W rozmowie poinformował ją, że prowadzona jest akcja policji przeciwko sprawcy, który może dostać się do jej mieszkania posługując się wytrychem, uśpi ją, a następnie okradnie, dlatego też, aby temu zapobiec musi wykonywać jego polecenia. Kilka godzin później ten sam mężczyzna zadzwonił na podany wcześniej przez pokrzywdzoną numer telefonu komórkowego i polecił jej zapakować pieniądze do worka i wyrzucić przez balkon, co kobieta uczyniła. Zapewnił ją, że gotówka zostanie zwrócona po zakończonej akcji. W ten sposób seniorka straciła 120 tysięcy złotych.
Policja apeluje o nie przekazywanie obcym żadnych pieniędzy, danych, a także o nie wpuszczanie osób nieznanych do mieszkań. Należy pamiętać, że policjanci nie będą kontaktować się w żadnej ważnej sprawie telefonicznie, tylko przyjadą do mieszkania czy domu.

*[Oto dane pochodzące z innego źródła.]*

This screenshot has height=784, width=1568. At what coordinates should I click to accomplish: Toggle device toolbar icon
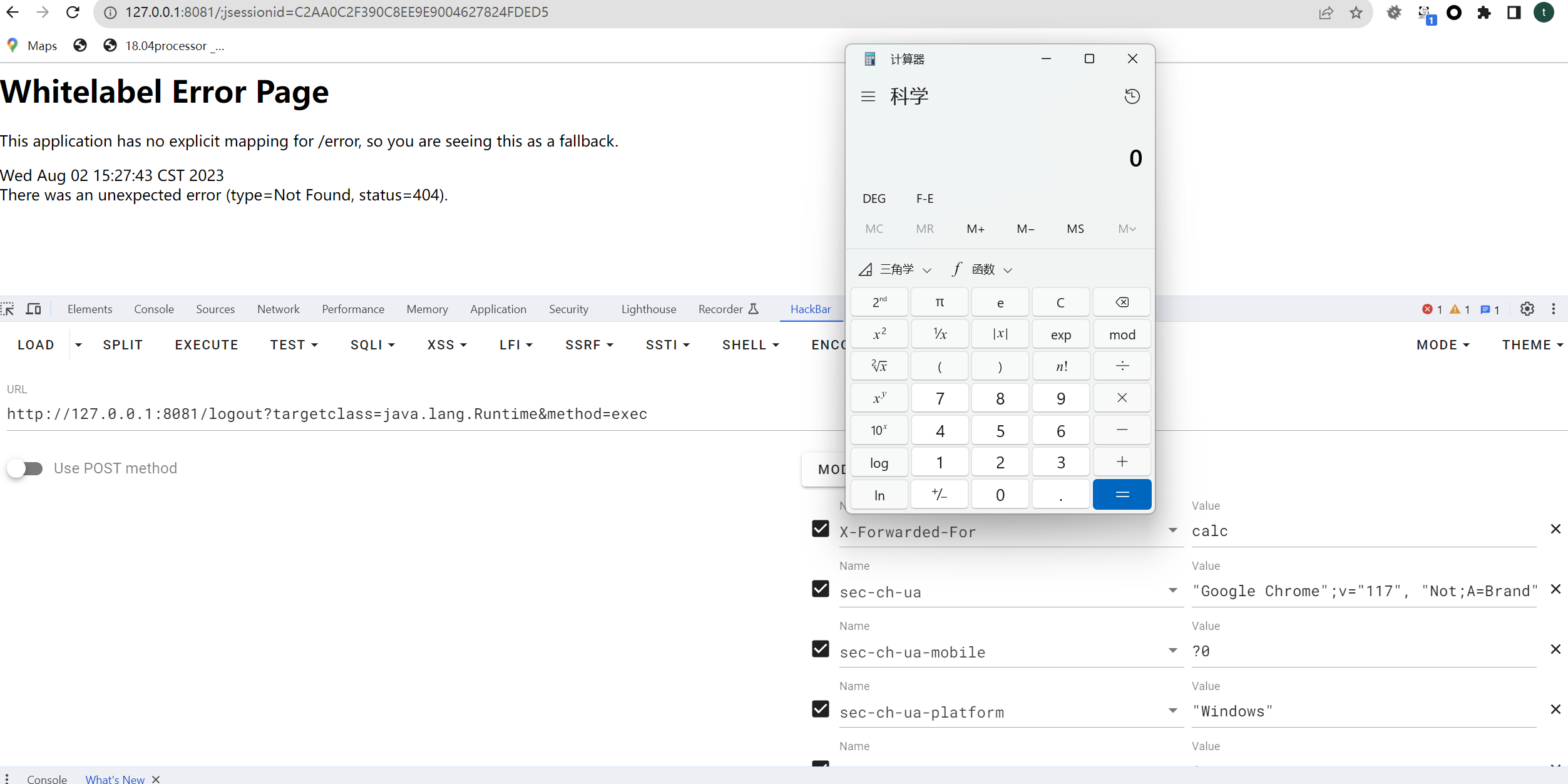pyautogui.click(x=33, y=309)
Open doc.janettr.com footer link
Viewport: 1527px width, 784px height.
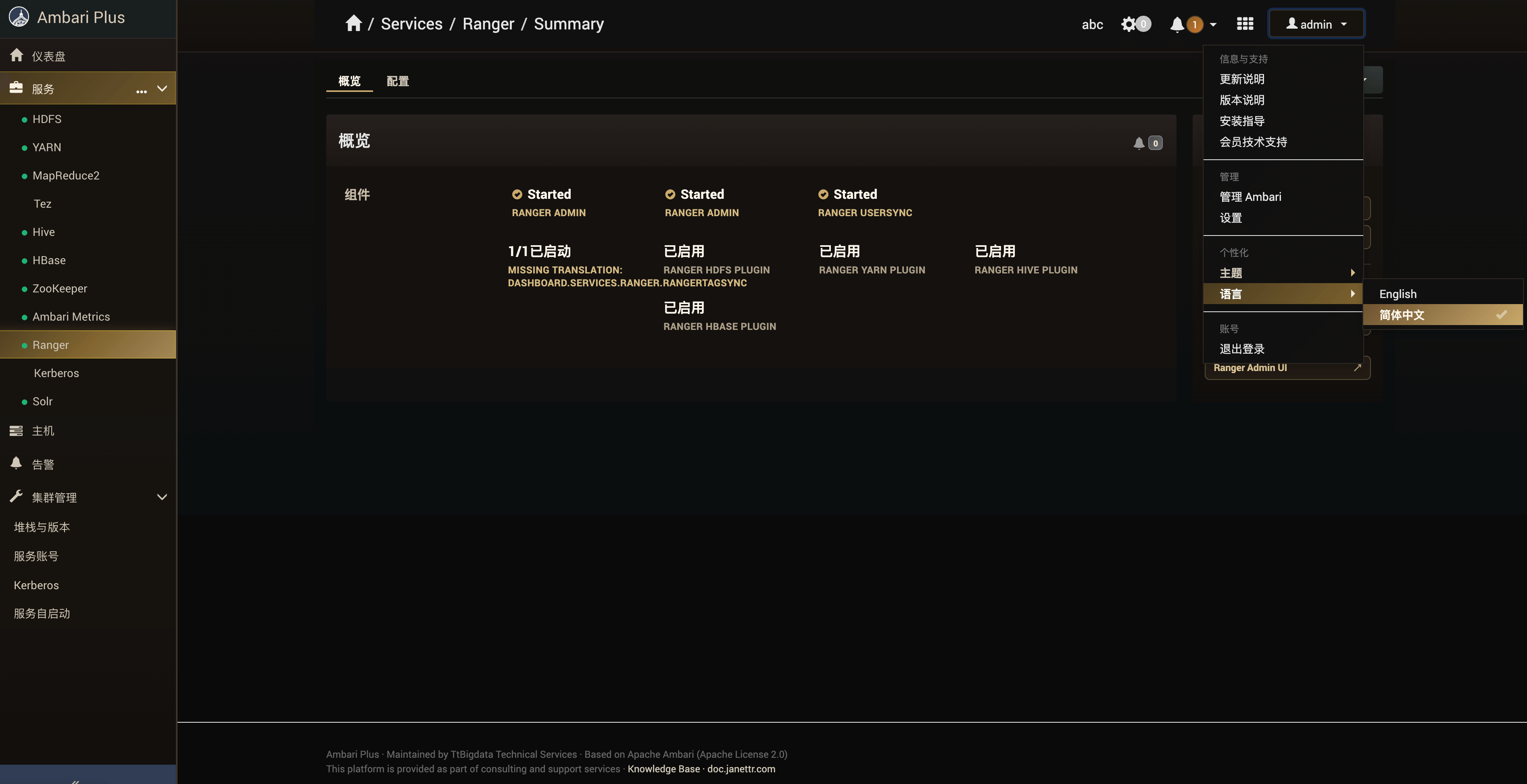pos(741,769)
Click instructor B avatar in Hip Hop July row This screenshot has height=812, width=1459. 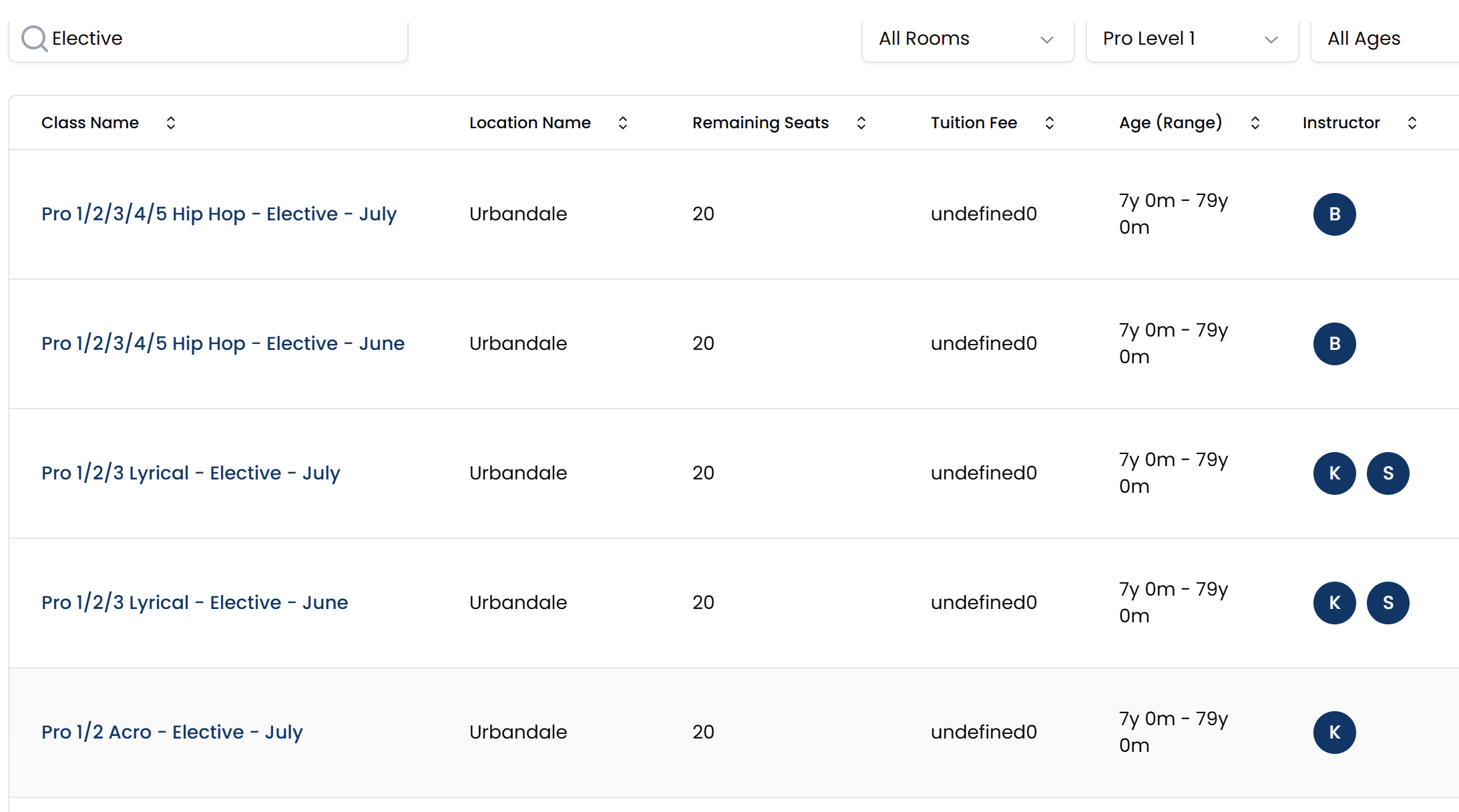click(1334, 214)
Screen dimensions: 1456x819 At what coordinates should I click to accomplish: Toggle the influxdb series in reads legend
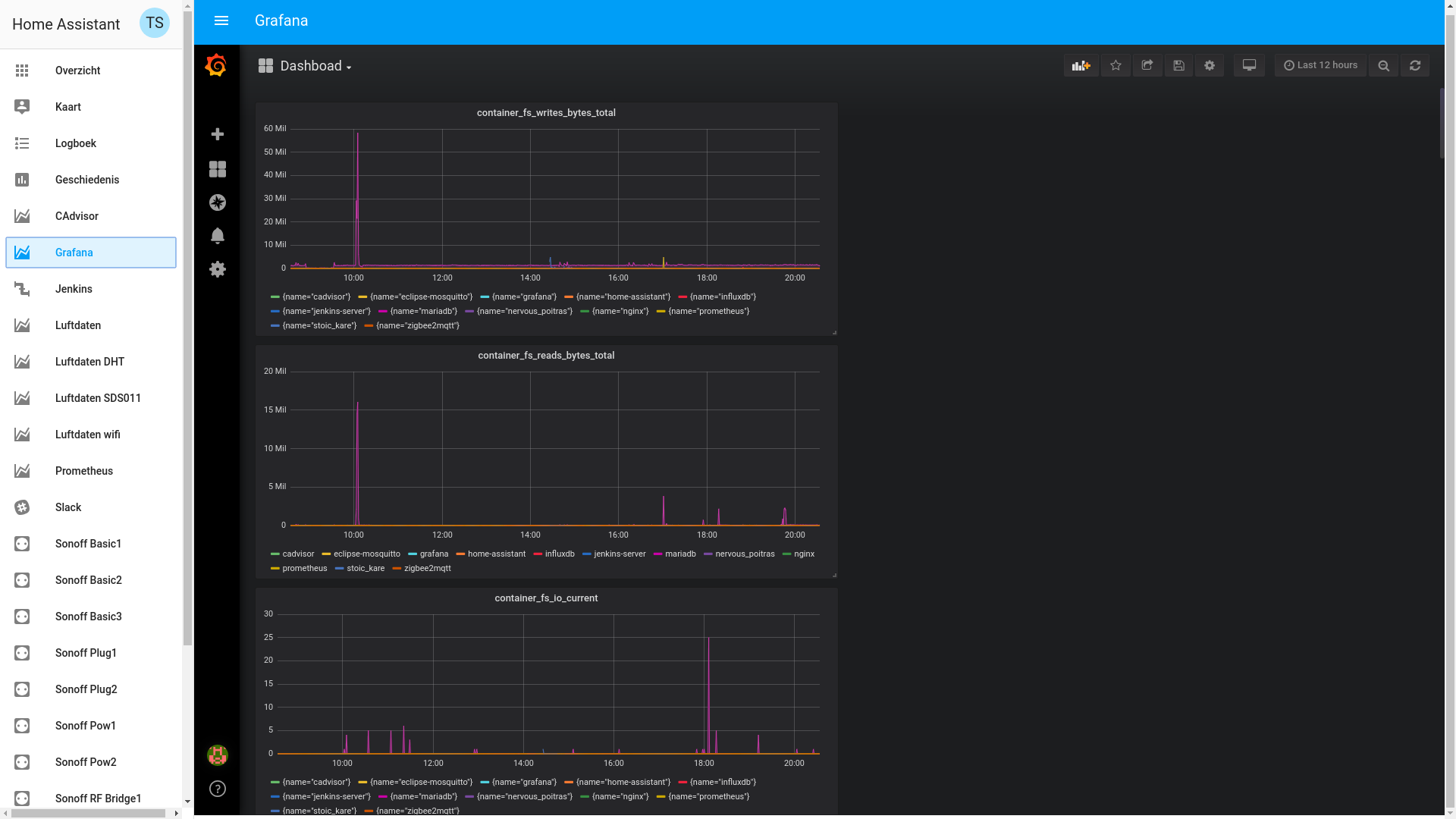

Muszą też przedstawić się i okazać legitymację służbową. Obecność każdego policjanta w naszym domu można potwierdzić u oficera dyżurnego, dzwoniąc pod numer alarmowy 112. Pamiętajmy, że Policjanci nigdy nie proszą o branie kredytów w ramach pomocy w działaniach operacyjnych! Żaden funkcjonariusz nie może też żądać ani przyjmować pieniędzy za prowadzoną sprawę. Nie „zabezpiecza” również pieniędzy przechowywanych w domach czy na koncie bankowym.